The COVID-19 pandemic has forced individuals, businesses and organisations to adapt at a pace no one would have ever imagined possible. EU competition law is no exception. In response to calls for the relaxation of competition law to help businesses cooperate to deal with the outbreak, the European Commission revived the concept of comfort letters confirming compliance with competition law rules to provide enhanced specific guidance to the health sector.

Could this be a permanent shift in the Commission’s approach?

The self-assessment framework

The Commission had a toolkit in place to address situations that give rise to genuine uncertainty as to compliance with the provisions of Article 101 TFEU which agreements restricting competition, subject to specific exemptions. As a rule, since the entry into force of Regulation 1/2003 in May 2004,[1] undertakings can no longer notify agreements to the European Commission to seek an official individual exemption and confirmation that the exemptions criteria laid out in Article 101(3) TFEU are met. Undertakings have full responsibility to conduct their own self-assessment and whether efficiencies and consumer benefits outweigh any restriction on competition. The Commission had however published a Notice regarding information guidance for cases giving rise to a real uncertainty in case of novel or unresolved questions,[2] though it seems that no such guidance letters were issued.[3] With its Article 10, Regulation 1/2003 also introduced a further type of procedure: the power, on the Commission’s own initiative, to adopt decisions finding that an agreement or practice does not infringe Article 101 or 102 TFEU, should the EU public interest so require.

To say the least, the COVID-19 outbreak brought its fair share of challenges and uncertainties: the shortage of supply of essential products and race to find and produce vaccines have been topical issues over the past year, and cooperation has been a central element of the response. This cooperation has given rise, as a consequence, to questions relating to compliance with the principles laid out in Article 101 TFEU.

The return of individual exemptions in times of crisis?

§ Exercise set
1. Rewrite the paragraph beginning "The COVID-19 pandemic has forced" in the article on EU competition law as a brief bulleted list that keeps its main facts.
2. Decide whether each statement agrees with the article on EU competition law, answering yes or no and quoting the deciding words: (a) Regulation 1/2003 entered into force in May 2004. (b) Under Regulation 1/2003, undertakings may still notify agreements to the European Commission to obtain an official individual exemption. (c) The Commission appears to have issued numerous guidance letters under its Notice on informal guidance.
3. Translate this sentence from the article on EU competition law into French: "This cooperation has given rise, as a consequence, to questions relating to compliance with the principles laid out in Article 101 TFEU."

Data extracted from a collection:
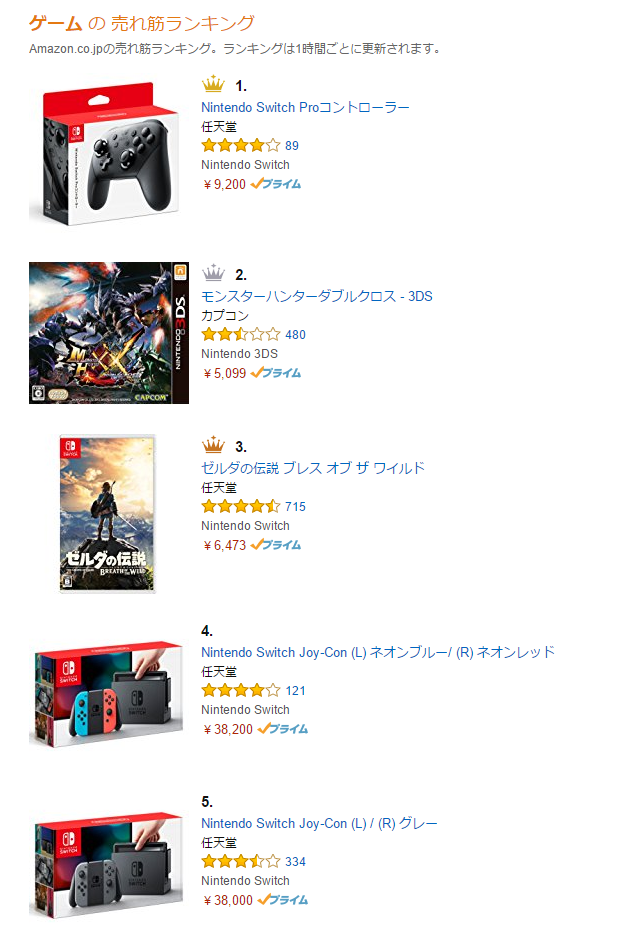Click the 334 review count link

point(295,861)
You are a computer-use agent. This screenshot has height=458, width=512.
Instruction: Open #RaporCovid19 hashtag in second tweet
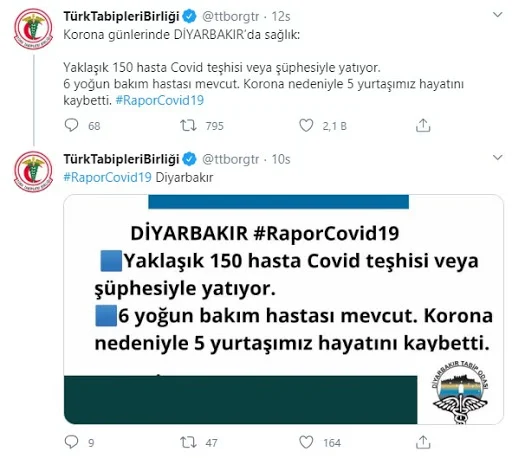tap(107, 177)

§ Task-by-task results
1.
- The COVID-19 pandemic has forced individuals, businesses and organizations to adapt at an unimagined pace, and EU competition law is no exception.
- In response to calls to relax competition law so businesses could cooperate against the outbreak, the European Commission revived comfort letters confirming compliance with competition law rules.
- These letters give enhanced specific guidance to the health sector.

2.
(a) Yes: "since the entry into force of Regulation 1/2003 in May 2004"
(b) No: "undertakings can no longer notify agreements to the European Commission to seek an official individual exemption"
(c) No: "it seems that no such guidance letters were issued"

3. Cette coopération a, par conséquent, soulevé des questions relatives au respect des principes énoncés à l'article 101 du TFUE.